Der folgte dann 22 Tage vor dem Marathontag und noch einer 17 Tage vorher sowie ein dritter 14 Tage vorher. Dieser letzte war ein 28,1 km-Wettkampf mit 370 Höhenmetern, gestartet als etwas zügigerer Trainingslauf, ausgeartet mit echtem Wettkampfcharakter gegen Ende. So war ich auf immerhin noch 3 „richtige“ Trainingswochen mit 80/95/85 km inklusive drei 30-ern und einer verbleibenden Taperingwoche gekommen. Ich hatte aber auch gemerkt: Die Kondition war durch die 4 Wochen Trainingspause in den Keller gegangen und wollte da auch nicht so schnell wieder heraus kommen. Wer weiß, vielleicht war sie auch ebendorthin zum Lachen gegangen, weil sie sich über mein Ansinnen, den Marathon möglichst doch zu laufen, köstlich amüsiert hatte.
Schnelle Sachen hatte ich überhaupt keine gemacht, allein schon um dem Verletzungsrisiko auszuweichen.
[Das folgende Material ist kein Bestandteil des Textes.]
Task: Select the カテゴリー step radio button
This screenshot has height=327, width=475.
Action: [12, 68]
Dafür hatte ich wenigstens etwas für die Berge getan: 1,4 km Abraumhalde mehrmals rauf und runter, Treppen rauf und runter gegangen (!), da dies besser den Verhältnissen beim Jungfraumarathon entspricht als laufen. Beim Besuch unserer Kinder in Berlin konnte ich 10 x 110 Stufen bis zum Dachgeschoss bewältigen, zuhause musste ich mit 43 Stufen vorlieb nehmen, die ich bis zu 50-mal auf und ab ging.
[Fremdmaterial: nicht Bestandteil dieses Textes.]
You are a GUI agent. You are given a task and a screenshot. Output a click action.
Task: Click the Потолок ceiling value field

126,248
Als die letzte Woche begann, war ich entsprechend groggy, aber zuversichtlich, starten zu können und auch anzukommen. Viel mehr als Trainingstempo sollte allerdings nicht drin sein. So reiste ich denn am Freitag per Bahn an und stand am Samstagmorgen in Interlaken im Startbereich, nach 1997 zum zweiten Mal. Trotz Taperingwoche fühlten sich beide Oberschenkel hinten reichlich hart und gereizt an. Aber das kannte ich ja, so was war öfter mal vorm Lauf da und sobald gestartet war, schwupps, wie weg geblasen. Aber selbst nach 20 Laufjahren gibt es immer was Neues: diesmal war da nix mit "weg geblasen", nicht nach einigen Metern und auch nicht nach den ersten Kilometern. Im Gegenteil, das fühlte sich so richtig hart, gereizt und unangenehm an. Und 42,2 km mit 1.829 m Steigung sowie 305 m Gefälle lagen vor mir…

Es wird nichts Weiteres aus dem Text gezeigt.